WASHINGTON — Hillary Rodham Clinton took the floor of the Senate Thursday to unveil a wide-ranging plan to bolster the sagging economy of upstate New York.
But no sooner had New York's newest senator presented her plan than she found herself answering another round of questions about ethics, even as a high-profile hearing into former President Bill Clinton's last-minute pardons was being held across the Capitol complex.
That is how things seem to have gone for the former first lady during her first two months in Congress. No matter whether Hillary Clinton is being the dutiful junior senator from New York, offering a prescription for the ailing upstate economy or inveighing against President Bush's tax cut, all anyone seems to want to talk about is her husband's scandal-plagued presidency.
It has made what was already a difficult transition for her even more difficult.
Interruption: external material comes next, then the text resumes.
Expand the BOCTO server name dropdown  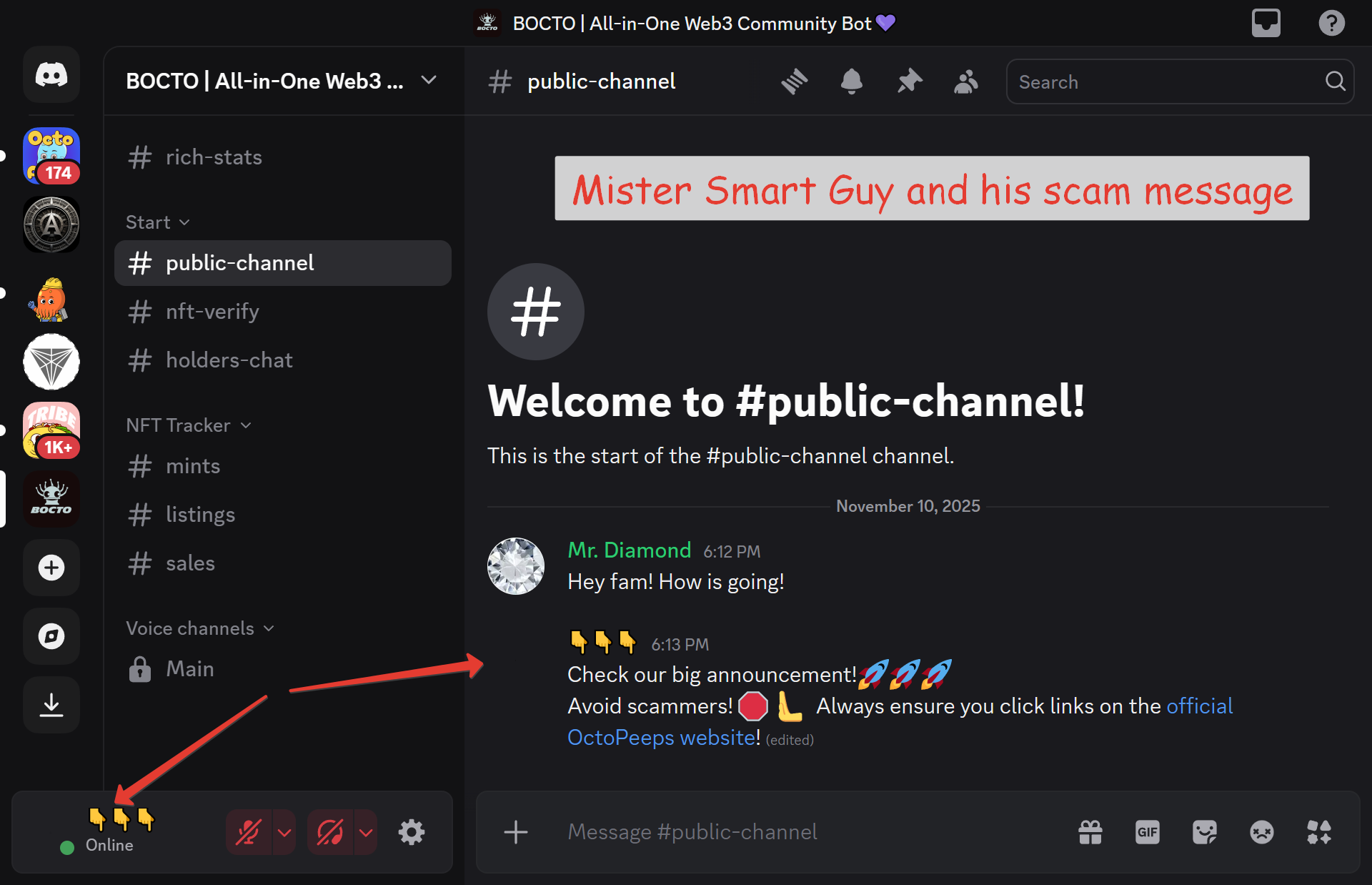[429, 80]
Her economic plan itself contained no great surprises, since her aides had been talking about it for days. It offered a broad array of tax credits, grants and other incentives intended to create jobs in the upstate region, a region that proved pivotal to her victory in November.
Hillary Clinton seemed to be delighting in describing the nuts and bolts of her 42-page plan when she was interrupted with questions over the latest uproar from her husband's presidency.
This one involved the disclosure that her brother Tony Rodham had helped get a pardon for a Tennessee couple last March over the objections of the Justice Department. Rodham said that he received no money for his trouble.
Hillary Clinton wasted little time in trying to draw a distinction between the actions of her brother Tony and her brother Hugh. Hugh Rodham, it was learned last week, received $400,000 to lobby on behalf of two wealthy men who were granted clemency.
Hillary Clinton described herself as heartbroken when Hugh Rodham's role was discovered — and then sought to distance herself from that case. Hugh Rodham eventually gave the money back.
On Thursday, as if to minimize the latest revelation, the senator stressed that the people Tony Rodham represented were acquaintances of the family and that Tony, unlike Hugh, did not get any money. But she refused to say whether she thought Tony Rodham's behavior was appropriate, saying only, "I don't know what involvement he had other than what he has said."
Eventually, when it looked as though the message was getting away from her, with reporters eager to press her for more details, the senator's aides abruptly brought the appearance to an end.
Since being sworn in 55 days ago, Hillary Clinton has done her best to come across as extremely eager to make a mark in the capital. Her aides say she has set up private meetings with her new colleagues, both Republicans and Democrats, to try to forge new alliances and discuss her legislative plans.
The senator, her aides say, is even well on her way to completing her next piece of legislation, one that seeks to provide scholarships and other financial incentives to lure people into the teaching profession.
But for all her efforts to get on with her new life as a senator, a sense of crisis has seemed to grip her office from one day to the next.
Clinton and her staff had hoped to put to rest any questions over the pardon controversy last week. But the matter is far from over.
As one of her staffers mordantly put it Thursday: "I think she is out of brothers, and has no sisters."